Navigating Cloud Costs: How to Achieve Financial Visibility with Cloud Architecture

In what is becoming a very cost-conscious world of cloud usage due to a myriad of reasons; global economic pressures, run-away cloud costs, failed migration programs et cetera. Is that there is still an opportunity for each organization irrespective of existing or new landing zone design (organizational governance structure) to achieve the necessary cost visibility to enable Cloud Financial Operations ('FinOps') practices to be operationalized in a way that ensures best-of-breed outcomes in a given scenario.

The Magical Cloud
- What does this mean?
- Why does it matter?
Architecting Account Hierarchy for Cost Visibility
- Common governance constructs
- Company A - Environments
- Company B - Business units
- Company C - Workloads & environments
Conclusion

The Magical Cloud

Cloud computing, once marketed as the magical computer, tucked away in the sky, ready to solve your organization's most complex problems, has seen the sentiment change drastically in the last few years as organizations learned the hard and fast way, that it isn't that simple.
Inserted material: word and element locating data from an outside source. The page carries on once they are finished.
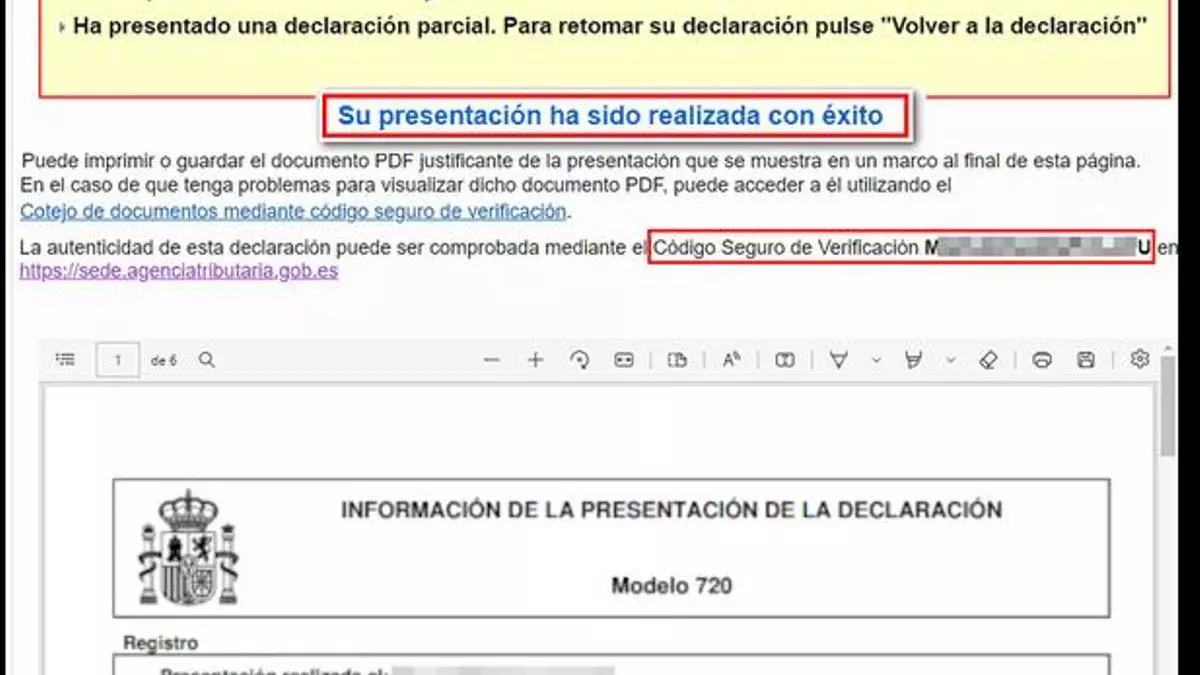Zoom out with the minus icon

coord(491,360)
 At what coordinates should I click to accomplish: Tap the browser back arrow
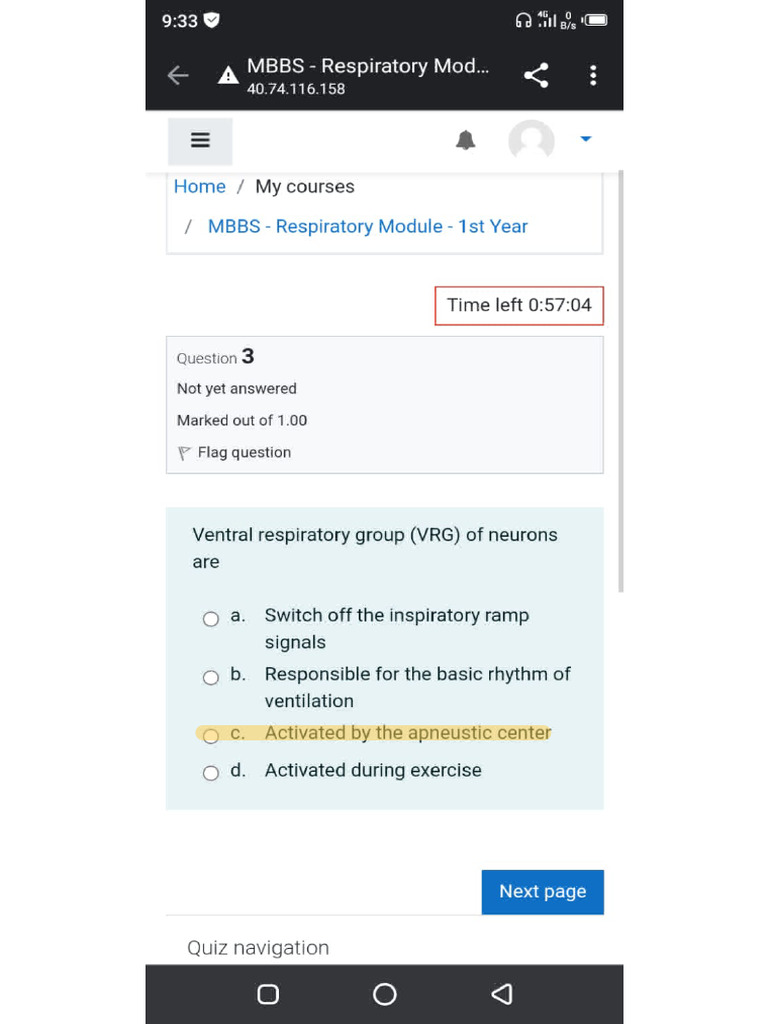tap(178, 76)
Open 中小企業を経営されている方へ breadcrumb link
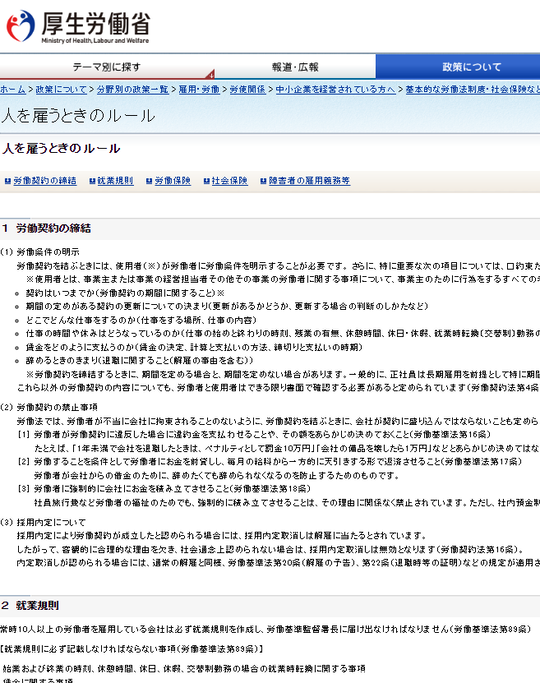This screenshot has height=683, width=540. coord(336,89)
From failed migrations where chatty bloated on-premises monoliths were lifted and shifted in a rush to promote 'cloud first principles' with no supporting skills to refactor once there. Through to poorly planned and established governance to ensure enforcement of basic guard rails to protect organizations from security events, and what this article is about, architecting to avoid bill shock by bringing visibility to your organization's cloud spend.
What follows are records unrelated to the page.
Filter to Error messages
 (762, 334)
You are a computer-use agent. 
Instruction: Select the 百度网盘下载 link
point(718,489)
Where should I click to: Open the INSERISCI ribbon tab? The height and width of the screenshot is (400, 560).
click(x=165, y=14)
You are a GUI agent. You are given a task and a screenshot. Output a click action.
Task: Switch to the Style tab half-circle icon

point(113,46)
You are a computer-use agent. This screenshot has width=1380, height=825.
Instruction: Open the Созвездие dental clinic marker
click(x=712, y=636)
As "what get's measured, get's improved" Peter Drucker

The reality is, that the world of the cloud is not in any way similar to on-premises workloads, with millions of SKUs representing every flavor of service, computing, memory, storage, and more at the click of a button. Engineers can single-handedly blow a hole in an organization’s IT operating budget. As Dann Berg puts it in his article here the 'money feedback loop' is significantly longer (if there is at all) compared to a failed technical change by an engineer.

What does this mean?

It means, by the time organizations realize Intern Engineer A deployed a fleet of u-12tb1.112xlarge AWS EC2 instances with a whopping 448 vCPUs, 12TB of memory for a Proof of Concept Web App, and took off on holidays, they have at least an 80K USD bill by EOM.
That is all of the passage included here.